A plaintiff “may state a claim against a supervisor for deliberate indifference based upon the supervisor’s knowledge of and acquiescence in unconstitutional conduct by his or her subordinates.” Starr v. Baca, 652 F.3d 1202, 1207 (9th Cir. 2011).
Finally, a plaintiff may state a claim based on conduct by the supervisor “that showed a reckless or callous indifference to the rights of others.” Larez, 946 F.2d at 646 (quoting Bordanaro v. McLeod, 871 F.2d 1151, 1163 (1st Cir. 1989)).
Although § 1983 suits do not allow for the imposition of vicarious liability and a plaintiff must prove that each supervisory defendant, through that defendant’s own actions, has violated the Constitution, the factors that a plaintiff must prove in order to establish a claim for supervisory liability depend on the alleged underlying constitutional deprivation. See Ashcroft v. Iqbal, 556 U.S. 662, 675-77 (2009) (finding that plaintiff needed to plead and prove that supervisors acted with discriminatory purpose or intent in order to state claim for supervisory liability for invidious discrimination in contravention of the First and Fifth Amendments; Starr, 652 F.3d at 1206-07 (explaining that because claim of unconstitutional conditions of confinement may be based on theory of deliberate indifference, unlike claim of unconstitutional discrimination, plaintiff need only show that supervisor acted or failed to act in manner that was deliberately indifferent to inmate’s Eighth Amendment rights in order to hold supervisor liable for his or her own culpable actions).

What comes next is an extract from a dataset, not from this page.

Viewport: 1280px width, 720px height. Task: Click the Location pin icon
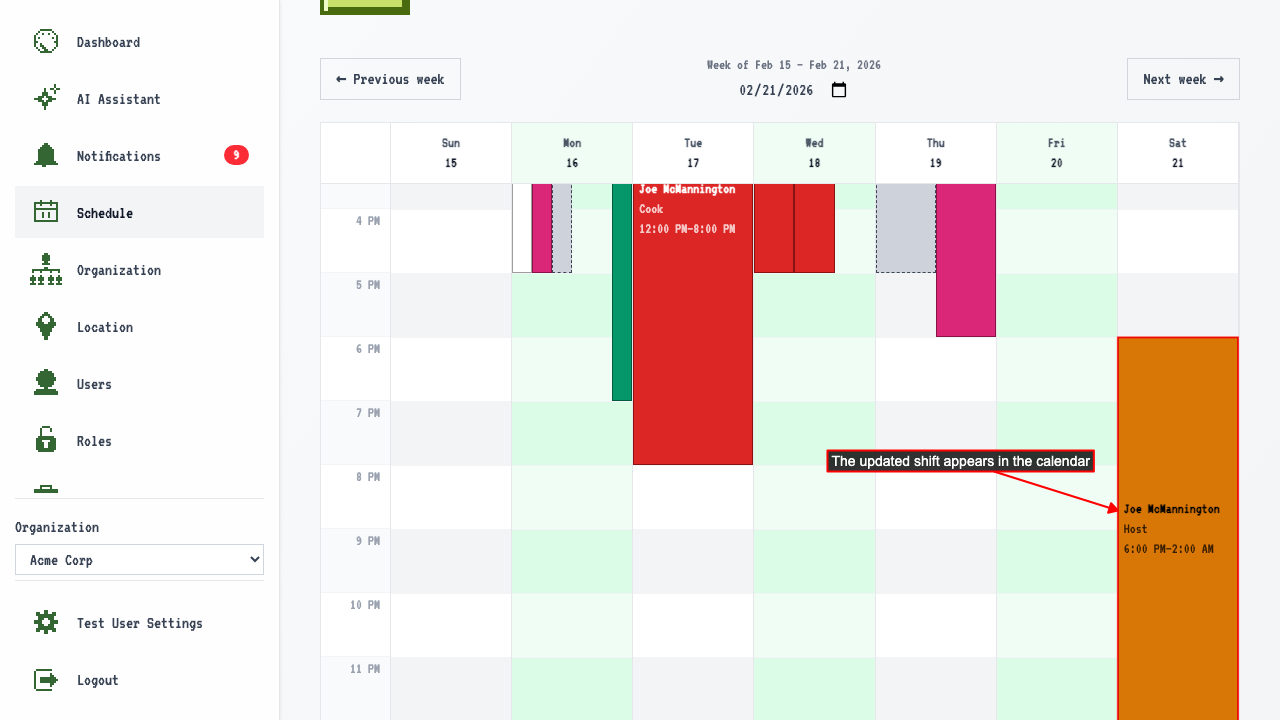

A plaintiff seeking to establish liability of a supervisory defendant must also demonstrate that the supervisor’s conduct was so closely related to the deprivation of the plaintiff’s rights as to be the moving force that caused the ultimate injury. See Oviatt v. Pearce, 954 F.2d 1470, 1481 (9th Cir. 1992). “To meet this requirement, the plaintiff must show both causation-in-fact and proximate causation.” Gravelet-Blondin v. Shelton, 728 F.3d 1086, 1096 (9th Cir. 2013).